_Exercise details:_ Every line of the records that holds the word "computer" should be copied out.

_Data excerpts:_
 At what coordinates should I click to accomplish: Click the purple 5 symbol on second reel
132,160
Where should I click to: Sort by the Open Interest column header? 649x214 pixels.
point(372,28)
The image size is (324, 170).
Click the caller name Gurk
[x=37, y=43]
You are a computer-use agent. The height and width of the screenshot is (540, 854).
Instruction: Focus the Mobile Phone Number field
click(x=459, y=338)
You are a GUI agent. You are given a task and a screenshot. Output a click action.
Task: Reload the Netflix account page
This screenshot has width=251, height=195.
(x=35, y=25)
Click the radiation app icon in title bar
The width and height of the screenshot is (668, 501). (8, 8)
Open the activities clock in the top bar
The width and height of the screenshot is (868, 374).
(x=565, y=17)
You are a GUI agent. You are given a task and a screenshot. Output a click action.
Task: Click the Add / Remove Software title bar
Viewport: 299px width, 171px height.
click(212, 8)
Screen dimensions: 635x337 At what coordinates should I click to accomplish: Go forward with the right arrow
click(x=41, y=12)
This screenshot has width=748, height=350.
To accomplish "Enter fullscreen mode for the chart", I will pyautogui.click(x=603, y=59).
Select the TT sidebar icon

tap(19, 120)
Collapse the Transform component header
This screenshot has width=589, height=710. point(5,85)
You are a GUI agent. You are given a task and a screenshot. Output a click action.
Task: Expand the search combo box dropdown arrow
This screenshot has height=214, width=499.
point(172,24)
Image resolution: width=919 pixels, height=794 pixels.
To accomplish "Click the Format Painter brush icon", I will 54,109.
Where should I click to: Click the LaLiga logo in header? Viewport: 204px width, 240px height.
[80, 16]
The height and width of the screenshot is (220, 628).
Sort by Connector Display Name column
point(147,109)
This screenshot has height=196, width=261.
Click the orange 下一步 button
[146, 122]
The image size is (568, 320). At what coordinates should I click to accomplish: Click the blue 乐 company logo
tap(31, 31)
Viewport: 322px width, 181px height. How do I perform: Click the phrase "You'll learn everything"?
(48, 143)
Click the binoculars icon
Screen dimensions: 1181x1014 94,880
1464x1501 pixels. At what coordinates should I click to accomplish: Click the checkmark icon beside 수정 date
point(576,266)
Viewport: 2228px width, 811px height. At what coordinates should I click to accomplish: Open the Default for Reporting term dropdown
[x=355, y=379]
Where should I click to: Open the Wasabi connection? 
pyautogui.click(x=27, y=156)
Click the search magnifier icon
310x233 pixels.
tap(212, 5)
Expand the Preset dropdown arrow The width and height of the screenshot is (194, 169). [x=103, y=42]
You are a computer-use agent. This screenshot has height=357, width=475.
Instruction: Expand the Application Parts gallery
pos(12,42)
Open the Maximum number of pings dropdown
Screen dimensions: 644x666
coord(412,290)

_Task result:_
You are a computer-use agent. The height and width of the screenshot is (540, 854).
You are a computer-use agent. This screenshot has height=357, width=475.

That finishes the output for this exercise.